The other commentary has less to offer. Don Payne’s comments don’t add much, while producer Avi Arad’s seem generally irrelevant, sometimes contradicting what’s happening on the screen, and the two editors are most interesting for the fact that they don’t seem to like the movie very much. The “making of” featurettes are really great if you love location scouting and production meetings, though the special effects segments hold some interest.
There are fewer deleted scenes than Story refers to in his commentary, but a few of those that are there are worth checking out. Most come from toward the beginning of the film and reveal an editorial effort to get the plot under way quickly. My favorite involved the Fantastic Four Store, which I felt was a nice touch, but which, like most of the others, was cut for time (the scene really has two parts; I suspect that the first could have been salvaged without hurting the flow of the first act, but oh well). The uncut credit sequence is an odd inclusion, which seems to be there to fill out the deleted scenes runtime. The cut I’m most glad was made is a “montage” (a generous designation: it’s really just two insubstantial scenes inter-cut with each other, followed by a third) of Johnny and Ben doing unfunny things in preparation for Reed and Sue’s wedding.
A documentary on the Silver Surfer is interesting as long as Stan Lee is on screen talking about his and Jack Kirby’s work on the Surfer in Fantastic Four and Stan’s original Surfer series, but later writers like Jim Starlin and Ron Marz are too vague in discussing their takes on the Surfer and lack Stan’s charisma. The documentary misses an opportunity by mentioning the Surfer’s pop culture significance, but not going into much detail. A companion documentary on Galactus, from original to Ultimate to film versions would have been great and is sorely missed (maybe on the DVD of the eventual Surfer movie).
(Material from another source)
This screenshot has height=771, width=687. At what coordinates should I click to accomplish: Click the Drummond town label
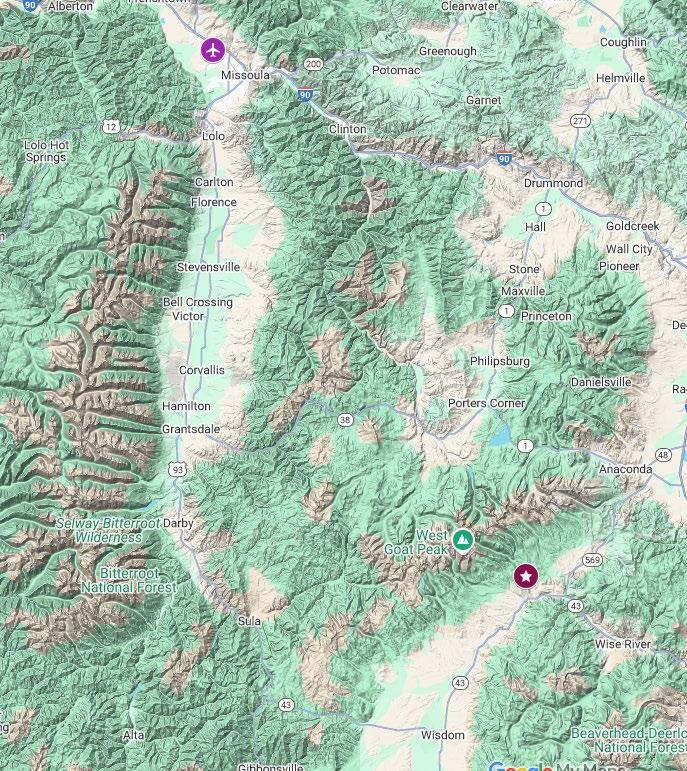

I enjoyed Fantastic 4: Rise of the Silver Surfer; it’s a fun film and an improvement upon the original. However, a lot of the good historical material was covered on the 2-disc edition of the first Fantastic Four and the “making of” material is fairly average. Most people would probably do just fine with the cheaper single-disc edition, which features only the movie and Story’s commentary.
PS: The director and writer currently rumored to be attached to 2009’s Silver Surfer are Alex Proyas (director of Dark City, a personal favorite, so that’s a good sign) and J. Michael Straczynski (less exciting).